Lay out as a JSON list of strings, one per line, everything from the line containing "Click the red diamond marker in the YY panel" down to the line containing "Action: tap(148, 398)", blank lines omitted.

■ ■ ■ ■

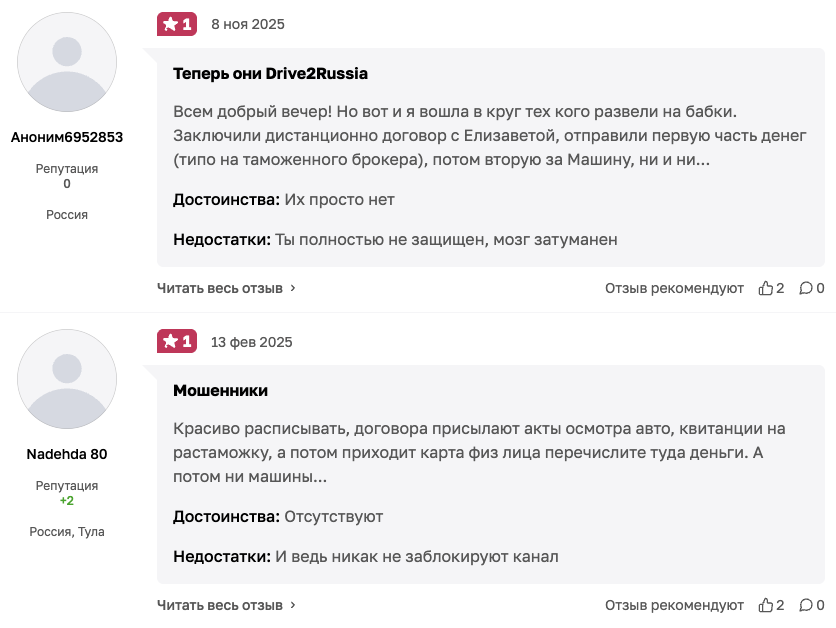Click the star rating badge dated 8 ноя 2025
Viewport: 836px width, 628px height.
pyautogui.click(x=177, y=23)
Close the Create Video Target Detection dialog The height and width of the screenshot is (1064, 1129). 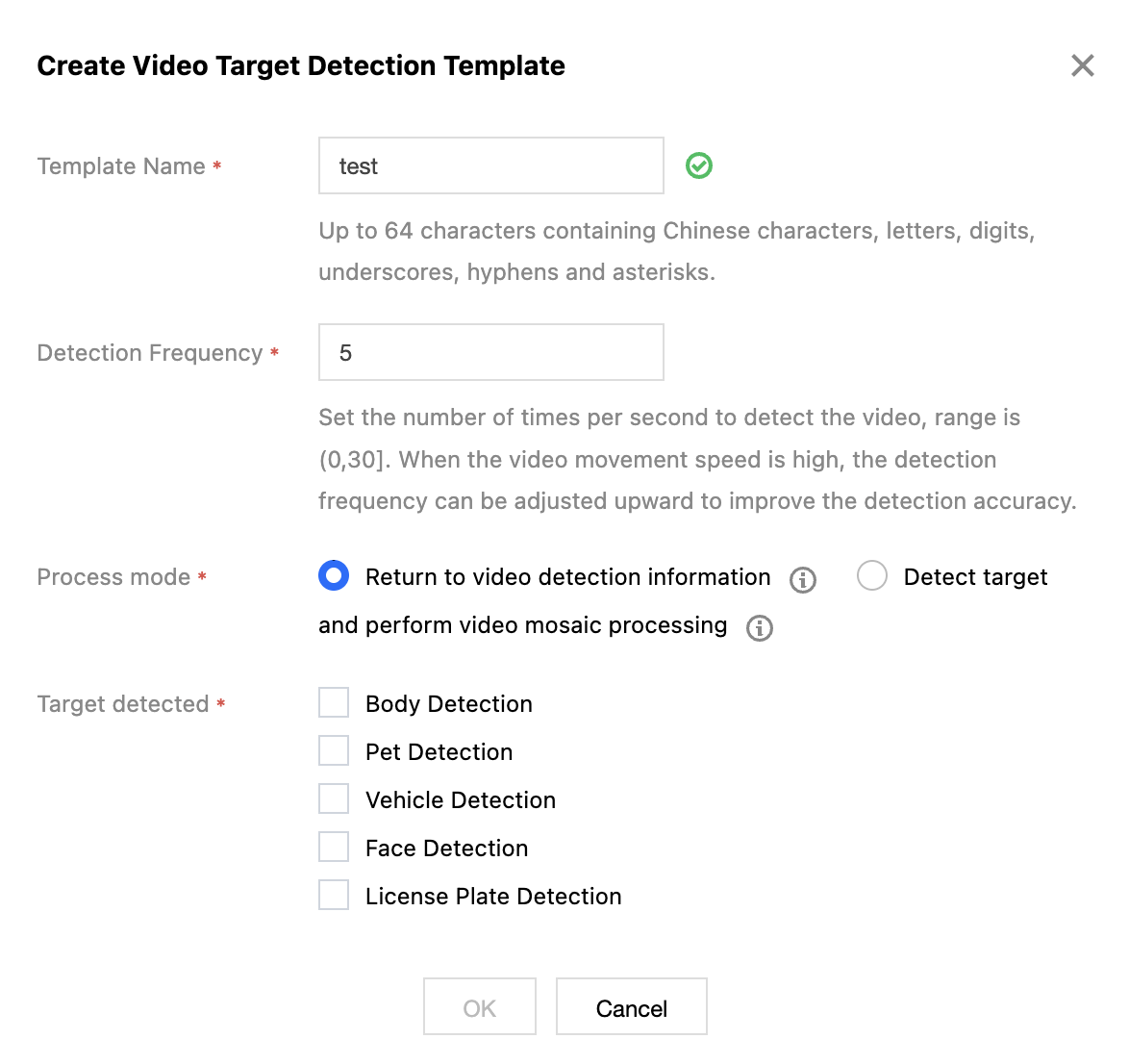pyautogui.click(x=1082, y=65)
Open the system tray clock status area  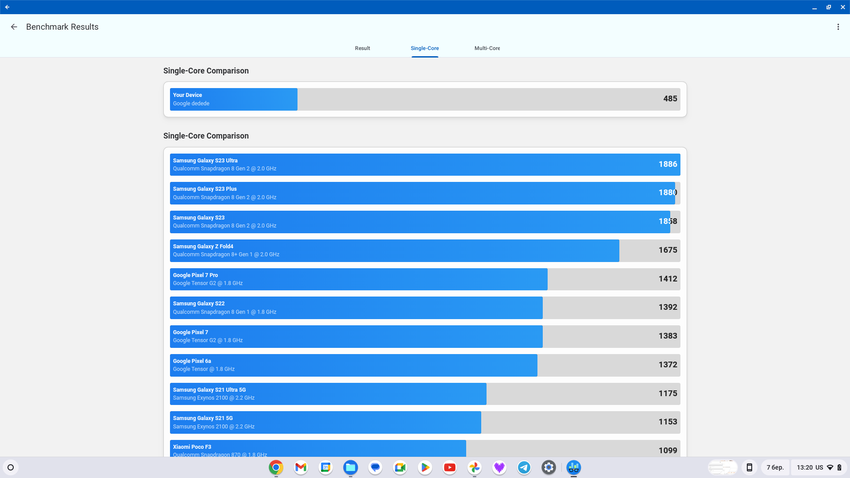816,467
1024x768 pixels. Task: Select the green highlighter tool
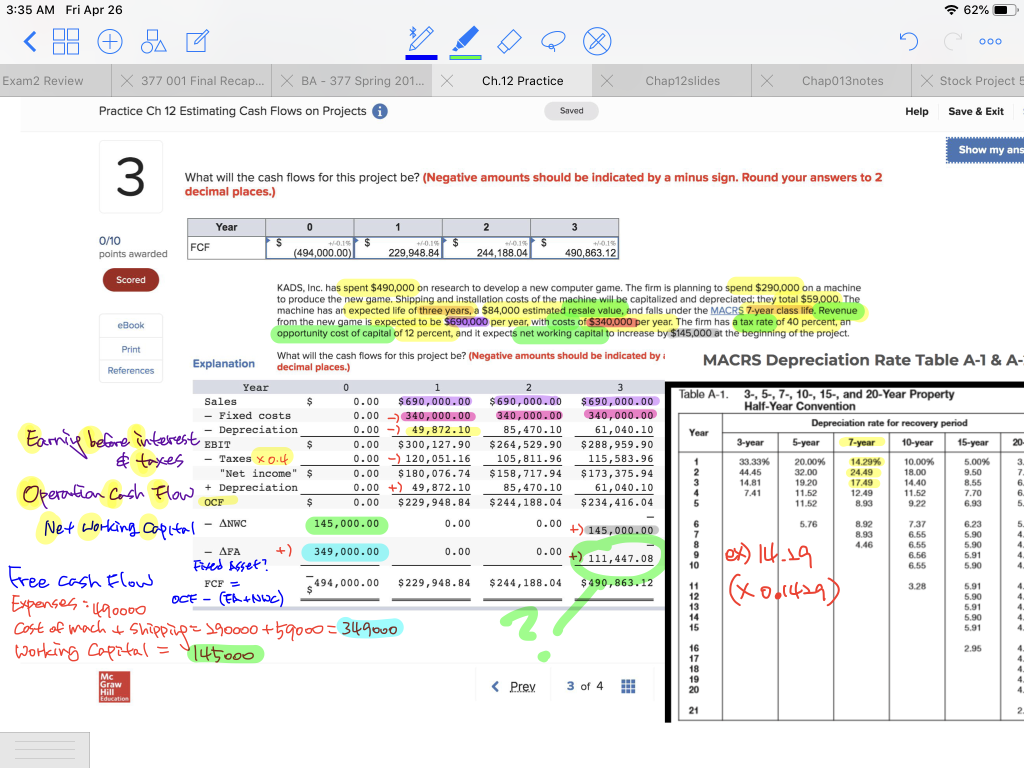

■ ■ ■ ■

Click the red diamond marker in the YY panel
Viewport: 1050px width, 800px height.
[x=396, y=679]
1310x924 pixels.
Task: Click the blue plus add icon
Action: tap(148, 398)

■ ■ ■ ■

PROBLEM SOLUTION:
[
  "Click the red diamond marker in the YY panel",
  "Viewport: 1050px width, 800px height.",
  "[x=396, y=679]",
  "1310x924 pixels.",
  "Task: Click the blue plus add icon",
  "Action: tap(148, 398)"
]